A population pyramid is a graphical illustration of the distribution of a population by age groups and sex. When the population is growing, this representation takes the shape of a pyramid, whence its name. Males are usually shown on the left and females on the right, and they may be measured in absolute numbers or as a percentage of the total population.
If we have data by age group available, we can draw our own age pyramids using the tidyverse functions for plotting and handling data. This representation, though, requires some formatting and adjusting of the dataset.
library(tidyverse)
Let’s read with the read_csv()
function from the readr
package a .csv file from Idescat with population data by nationality and age group for different years.
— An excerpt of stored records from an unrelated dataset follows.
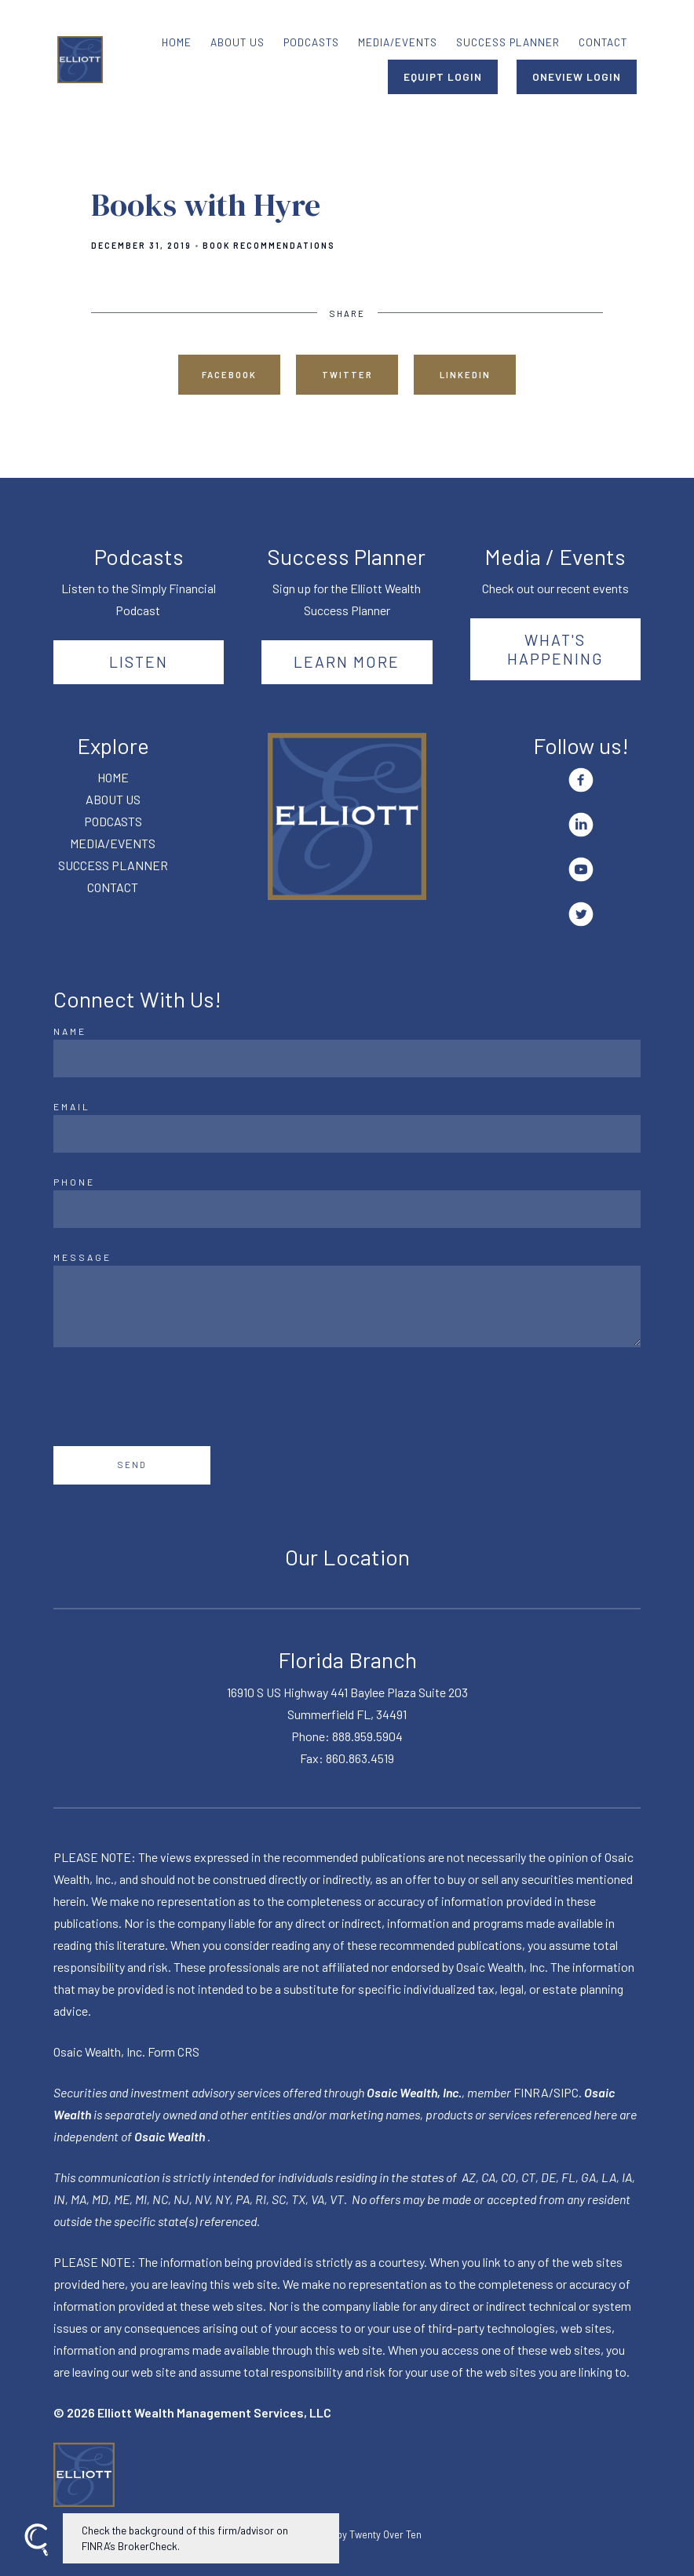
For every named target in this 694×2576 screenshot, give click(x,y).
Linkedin (465, 375)
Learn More (347, 661)
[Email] (347, 1134)
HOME (177, 42)
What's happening (555, 649)
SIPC (566, 2092)
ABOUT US (237, 42)
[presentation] (172, 1396)
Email (71, 1106)
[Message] (347, 1306)
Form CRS (173, 2051)
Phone (74, 1181)
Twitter (347, 375)
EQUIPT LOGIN (443, 76)
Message (82, 1257)
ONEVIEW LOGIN (576, 76)
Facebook (229, 375)
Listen (138, 661)
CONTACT (603, 42)
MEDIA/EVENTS (397, 42)
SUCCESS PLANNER (508, 42)
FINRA (531, 2092)
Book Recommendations (269, 245)
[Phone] (347, 1209)
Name (69, 1031)
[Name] (347, 1058)
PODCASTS (311, 42)
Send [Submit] (132, 1464)
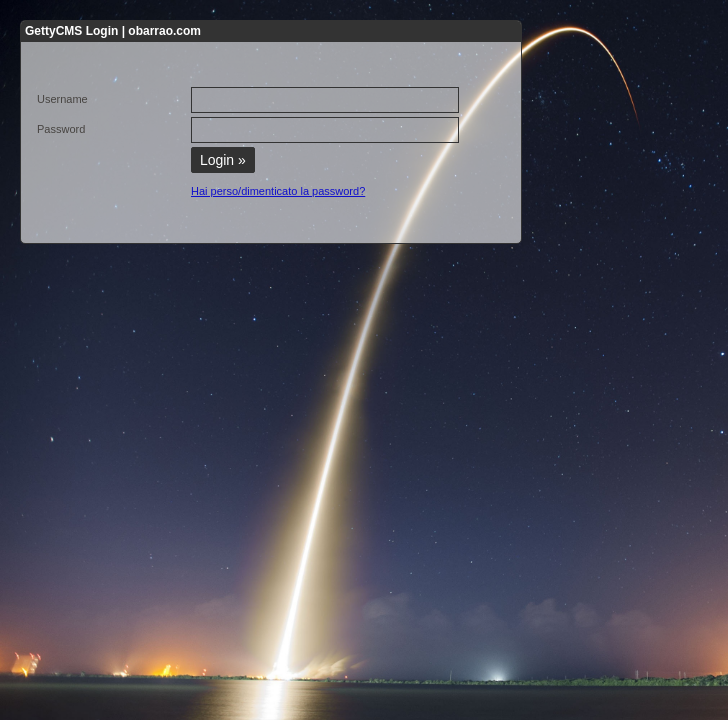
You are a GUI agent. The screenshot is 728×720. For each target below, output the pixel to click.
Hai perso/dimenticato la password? (278, 191)
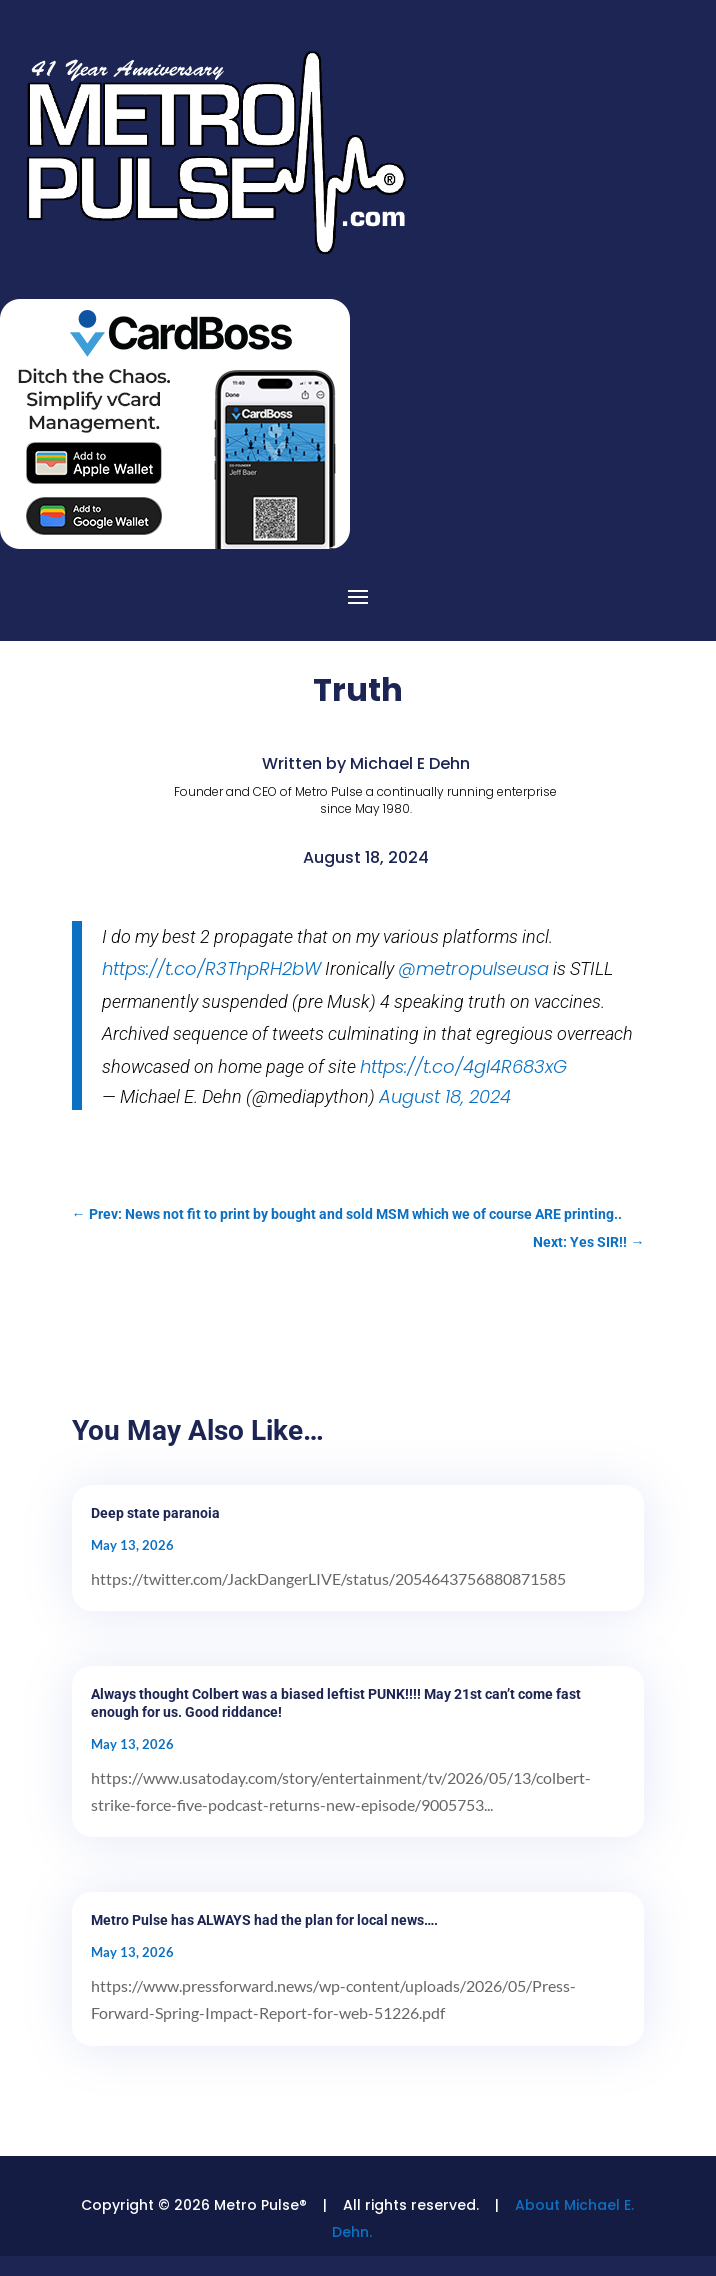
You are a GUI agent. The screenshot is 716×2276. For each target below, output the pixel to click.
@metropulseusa (473, 968)
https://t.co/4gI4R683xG (463, 1066)
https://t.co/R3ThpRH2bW (211, 968)
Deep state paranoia (155, 1513)
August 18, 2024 (445, 1096)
pop <- read_csv("censph-536-19792-cat.csv") |>
janitor::clean_names()
## Rows: 3192 Columns: 8
## ── Column specification ────────────────────────────────────────────────────────
## Delimiter: ","
## chr (5): Catalunya, nacionalitat, sexe, edat quinquennal, concepte
## dbl (2): any, valor
## lgl (1): estat
##
## ℹ Use `spec()` to retrieve the full column specification for this data.
## ℹ Specify the column types or set `show_col_types = FALSE` to quiet this message.
pop
## # A tibble: 3,192 × 8
## any catalunya nacionalitat sexe edat_quinquennal concepte estat valor
## <dbl> <chr> <chr> <chr> <chr> <chr> <lgl> <dbl>
## 1 1991 Catalunya espanyola homes de 0 a 4 anys població NA 143821
## 2 1991 Catalunya espanyola homes de 5 a 9 anys població NA 172906
## 3 1991 Catalunya espanyola homes de 10 a 14 anys població NA 235146
## 4 1991 Catalunya espanyola homes de 15 a 19 anys població NA 262054
## 5 1991 Catalunya espanyola homes de 20 a 24 anys població NA 246040
## 6 1991 Catalunya espanyola homes de 25 a 29 anys població NA 232504
## 7 1991 Catalunya espanyola homes de 30 a 34 anys població NA 217492
## 8 1991 Catalunya espanyola homes de 35 a 39 anys població NA 200722
## 9 1991 Catalunya espanyola homes de 40 a 44 anys població NA 199194
## 10 1991 Catalunya espanyola homes de 45 a 49 anys població NA 181117
## # ℹ 3,182 more rows
Formatting and Adjusting Data
Let’s format and adjust data to draw an age pyramid. I will start with filtering, removing some columns with unnecessary information and rows of total values of population for each year regarding age groups and gender.
pop <- pop |>
select(any, nacionalitat, sexe, edat_quinquennal, valor) |>
filter(edat_quinquennal != "total", sexe != "total")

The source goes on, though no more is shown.